Is this statement fact or fiction?: "Wait to clean up your garden until temperatures consistently reach 50ºF or higher, in order to help conserve insects."

The claim:

Many butterflies, bees and other pollinators overwinter in the dead leaves and hollowed out stems of last year’s plants. If you clean your garden prematurely, you will literally be throwing away this year’s butterflies, bees and other beneficial pollinators.

The verdict: Mixed

Terrestrial insects overwinter in a variety of habitat types that can be generally classified as:

  • Protected: beneath the soil.
  • Partially exposed: within vegetation or underneath leaf litter.
  • Exposed: above the ground, on vegetation or other surfaces.
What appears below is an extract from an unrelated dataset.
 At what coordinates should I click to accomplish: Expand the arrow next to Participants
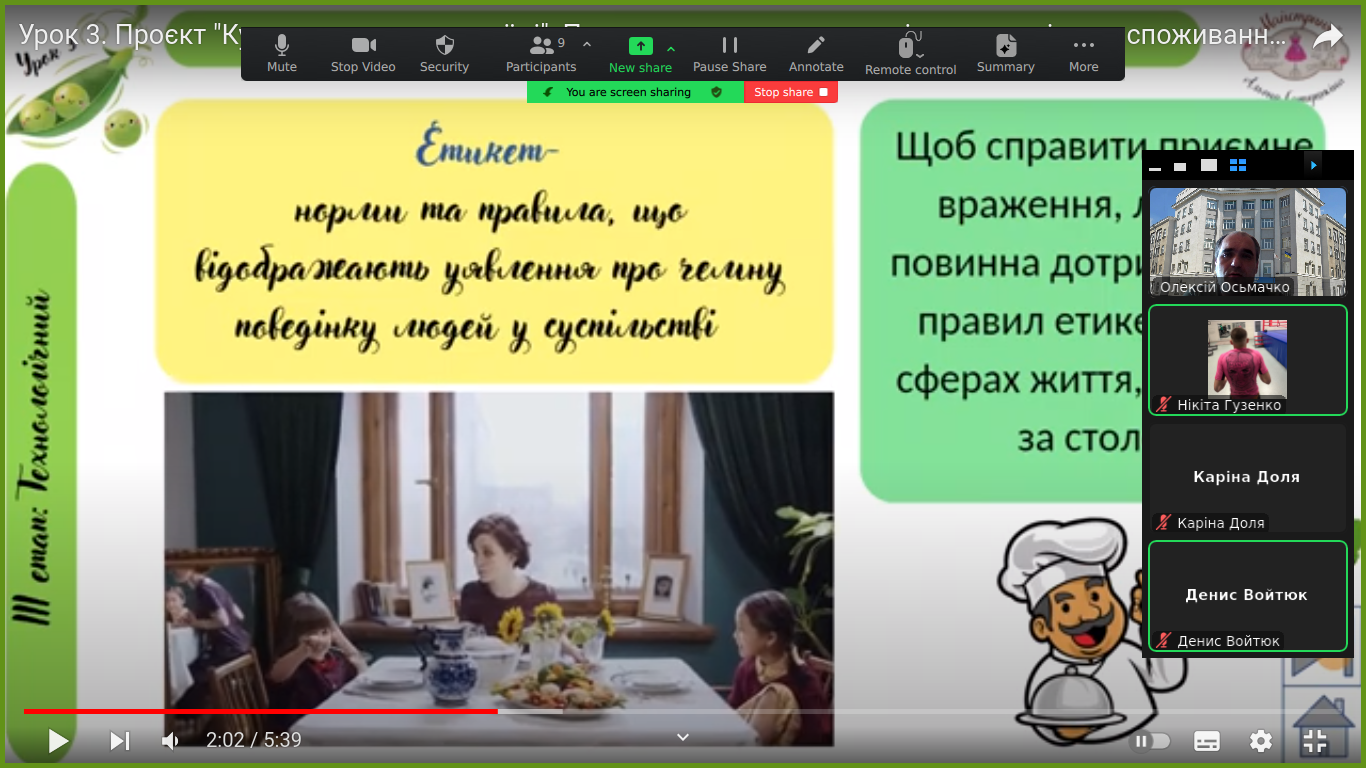(587, 45)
It is true that if you destroy an insect’s habitat while it is overwintering, that it is highly unlikely to survive into the next season. However, the typical maintenance and cleanup tasks for spring gardens (such as pruning berries in March or cutting back ornamental grasses in April) are unlikely to broadly harm insect pollinators, with the possible exception of cavity-nesting bees.

Where do garden pollinators nest?

Soil nesting bees

Across the globe, most bee species nest in protected sites beneath the soil. For gardens located within ultra-urban landscapes, such as New York City, less than half of all bees are soil nesters. In more suburban gardens, a majority of bees are soil nesters.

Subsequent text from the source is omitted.